_Provided passage_.

Skip to main content
VecLabs is built differently than traditional vector databases. Instead of storing everything on centralized servers, we use a three-layer architecture where each layer does only what it is best at.

The Three Layers

SolVec SDK (TypeScript / Python)
.upsert()  .query()  .delete()  .verify()
      |           |           |
      v           v           v
 Rust HNSW    Shadow Drive   Solana
 (in memory)  (encrypted     (32-byte
 sub-5ms p99   vectors)       Merkle root)
 Speed Layer  Storage Layer   Trust Layer

Speed Layer

Rust HNSW runs in-memory with no garbage collector. Delivers consistent sub-5ms p99 latency that Python and Go-based engines cannot match under concurrent load.

_Pointing records for text and elements_.
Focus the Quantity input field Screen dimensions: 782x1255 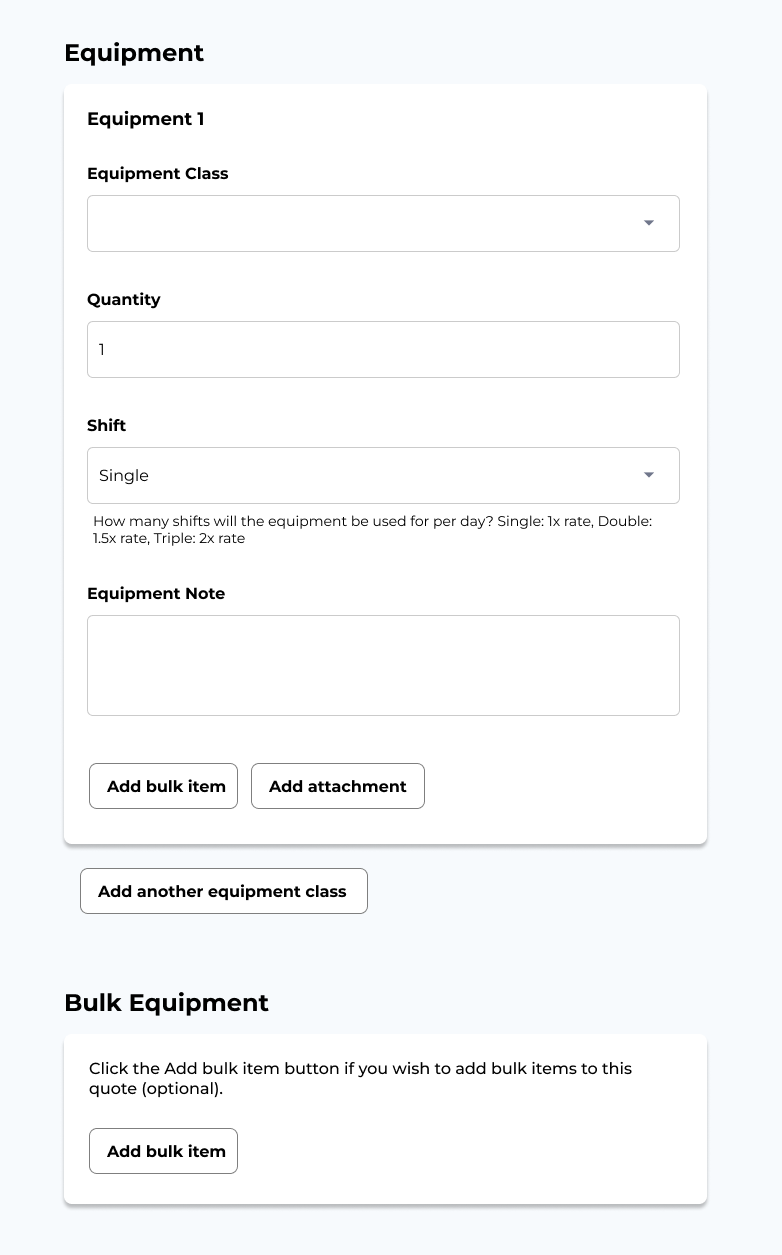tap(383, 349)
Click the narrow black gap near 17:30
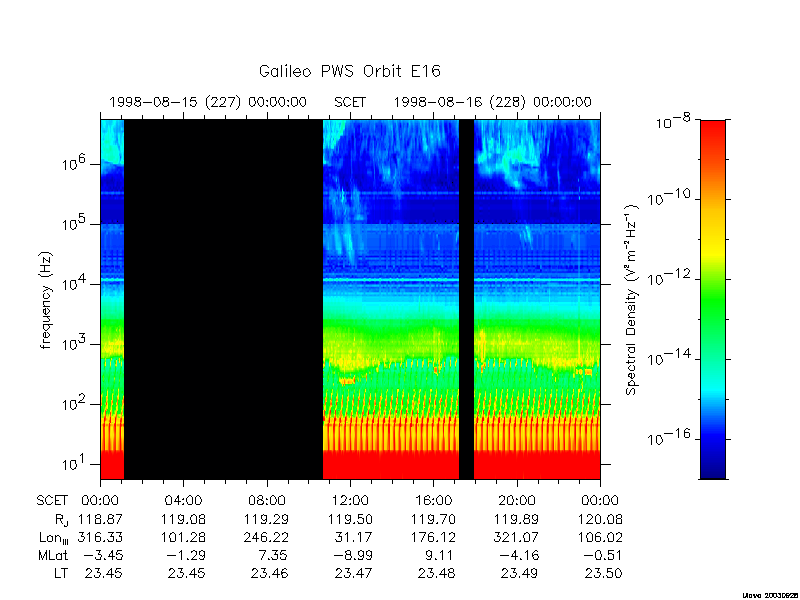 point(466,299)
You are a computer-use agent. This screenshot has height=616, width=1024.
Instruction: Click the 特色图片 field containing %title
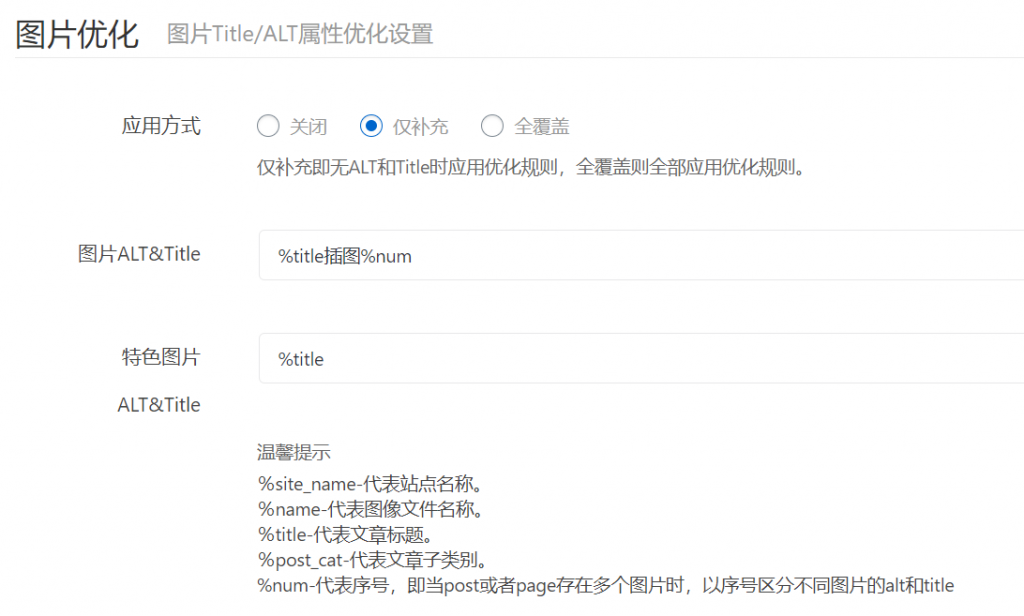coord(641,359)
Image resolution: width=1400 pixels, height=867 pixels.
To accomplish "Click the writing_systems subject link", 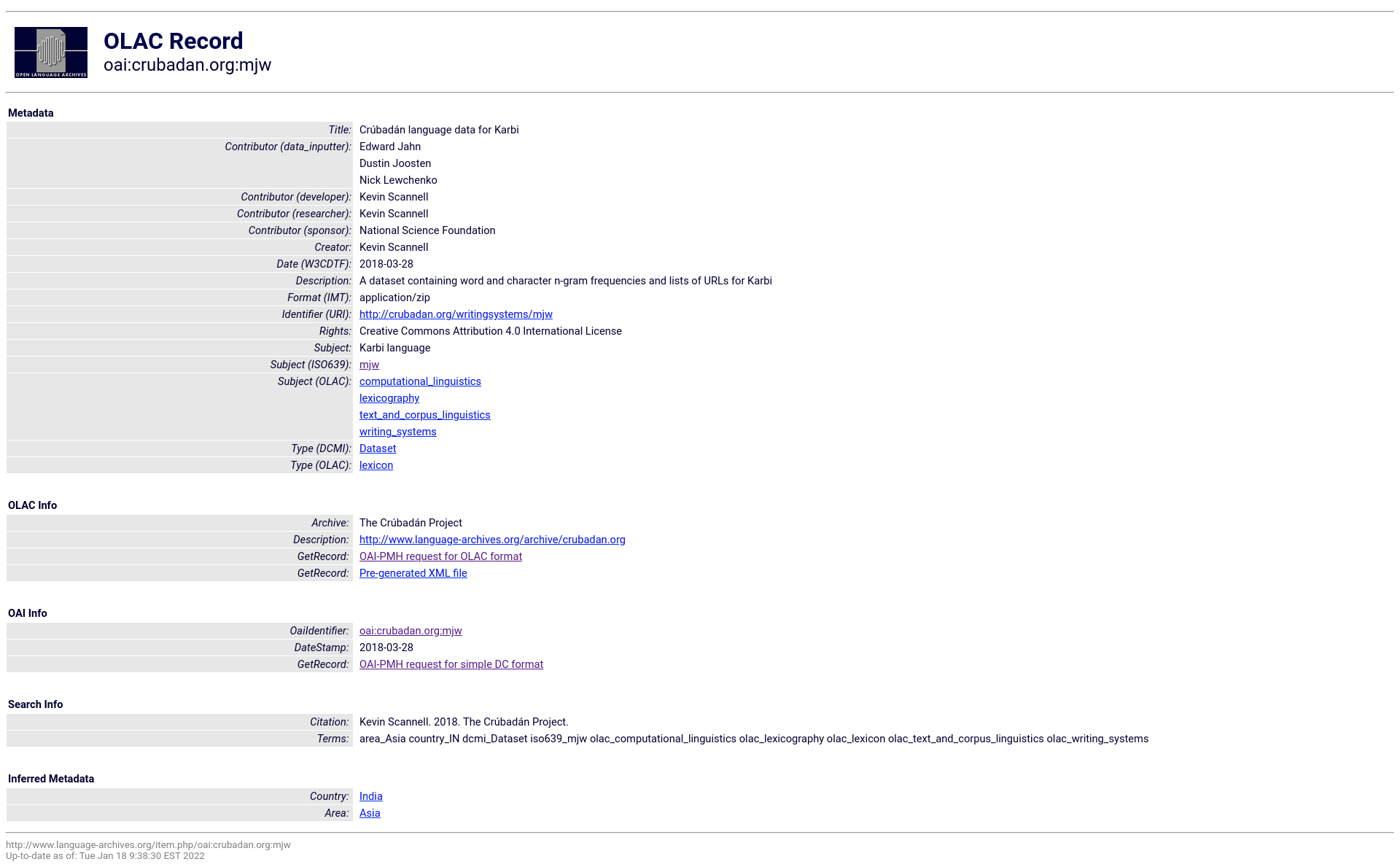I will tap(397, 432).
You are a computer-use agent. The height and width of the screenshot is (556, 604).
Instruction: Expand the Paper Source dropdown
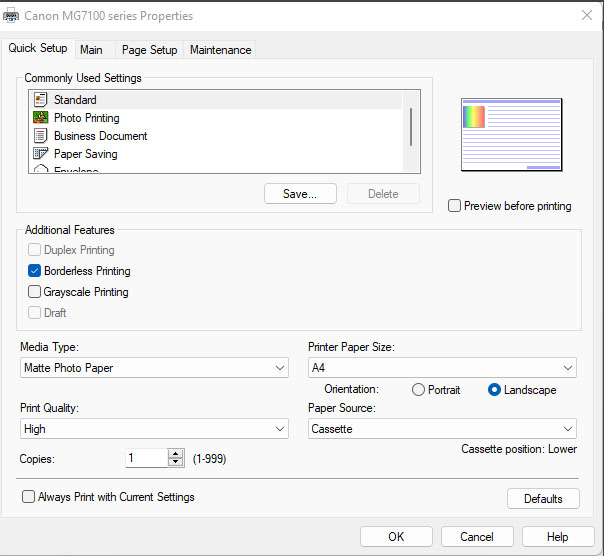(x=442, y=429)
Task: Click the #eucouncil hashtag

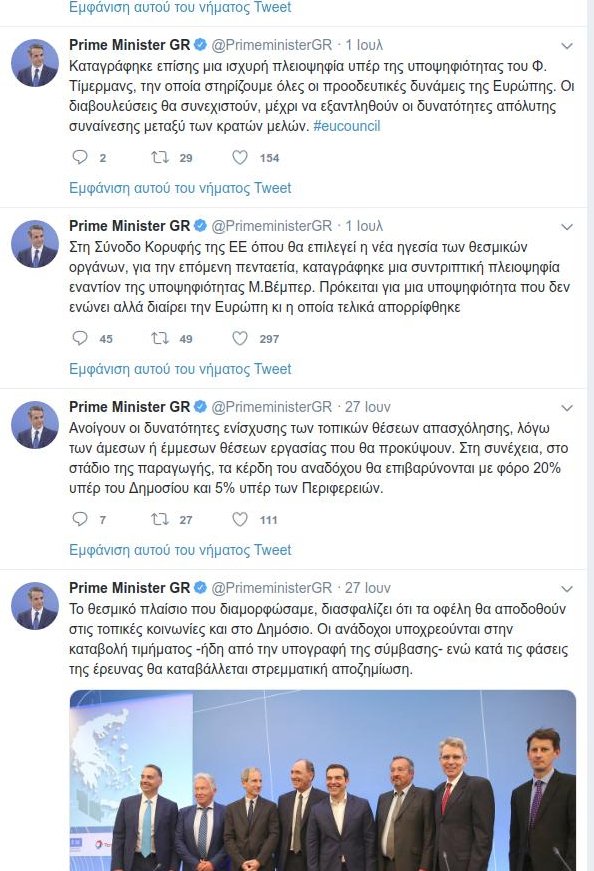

_Set of tasks_.
A) For each statement, say whether the VecLabs architecture page supports it, answering yes or no and quoting the words that decide it: (i) VecLabs keeps all of its data on centralized servers; (ii) the SolVec SDK is offered for TypeScript and Python; (iii) Rust HNSW runs in memory without a garbage collector.
B) Identify every line of the records that contains the word "agent", matching case exactly, and copy each such line.
The page about the VecLabs architecture and the records have no connection to each other.

_Results_.
A)
(i) No: "Instead of storing everything on centralized servers, we use a three-layer architecture where each layer does only what it is best at."
(ii) Yes: "SolVec SDK (TypeScript / Python)"
(iii) Yes: "Rust HNSW runs in-memory with no garbage collector."

B)
You are a computer-use agent. This screenshot has height=616, width=1024.
You are a computer-use agent. The height and width of the screenshot is (556, 604).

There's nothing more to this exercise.